● Что нужно сделать
1/ Сколько предпринимателей и из каких стран опросила группа ученых, о которой говорится во фрагменте о российских инноваторах?
2/ Перепишите часть фрагмента о российских инноваторах, которая начинается словами «Вдохновение, которое дороже» и заканчивается словами «Тайваня и Финляндии.», заменив «изобретатели» на «конструкторы».

● Фрагмент документа

+---+

Вдохновение, которое дороже денег, процесс, который важнее результата, и другие барьеры на пути из лаборатории на рынок
Группа ученых в поисках ответа на вопрос «Почему русские — хорошие изобретатели, но плохие инноваторы?» опросила 198 предпринимателей из России, Южной Кореи, Тайваня и Финляндии.
Представляем выдержки из книги Ольги Бычковой, Бориса Гладарева, Олега Хархордина и Жанны Цинман «Фантастические миры российского хай-тека», выходящей в издательстве Европейского университета в Санкт-Петербурге.
Несколько лет назад команда из Европейского университета в Санкт-Петербурге представила гипотетическую ситуацию, в которой были бы устранены все барьеры технологического развития в России, за исключением культурных факторов. Мы предприняли попытку выявить, есть ли специфические культурные черты, которые отличают российского технопредпринимателя от его коллег в других технологически развитых странах.

Основной вывод получился очевидным и неожиданным одновременно. В России — много интересных инноваторов, которые делают мало полезных вещей. Обусловлено это как их личностными особенностями, так и физической и материальной составляющей их работы — тем, что в своей сумме называется повседневными практиками, способами и стилями жизни в этом мире.

+---+

● Исходные данные
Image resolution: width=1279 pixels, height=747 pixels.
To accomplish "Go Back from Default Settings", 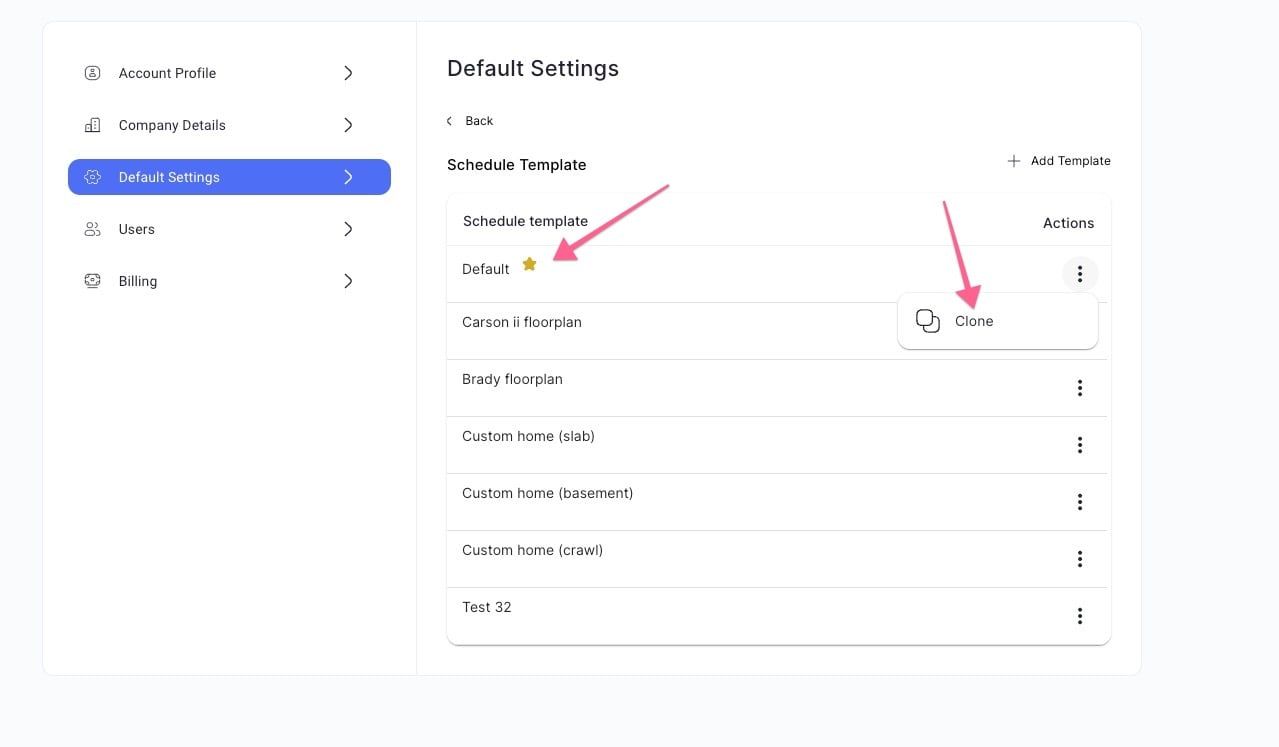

+---+

● Результаты
1/ 198 предпринимателей из России, Южной Кореи, Тайваня и Финляндии.

2/
Вдохновение, которое дороже денег, процесс, который важнее результата, и другие барьеры на пути из лаборатории на рынок
Группа ученых в поисках ответа на вопрос «Почему русские — хорошие конструкторы, но плохие инноваторы?» опросила 198 предпринимателей из России, Южной Кореи, Тайваня и Финляндии.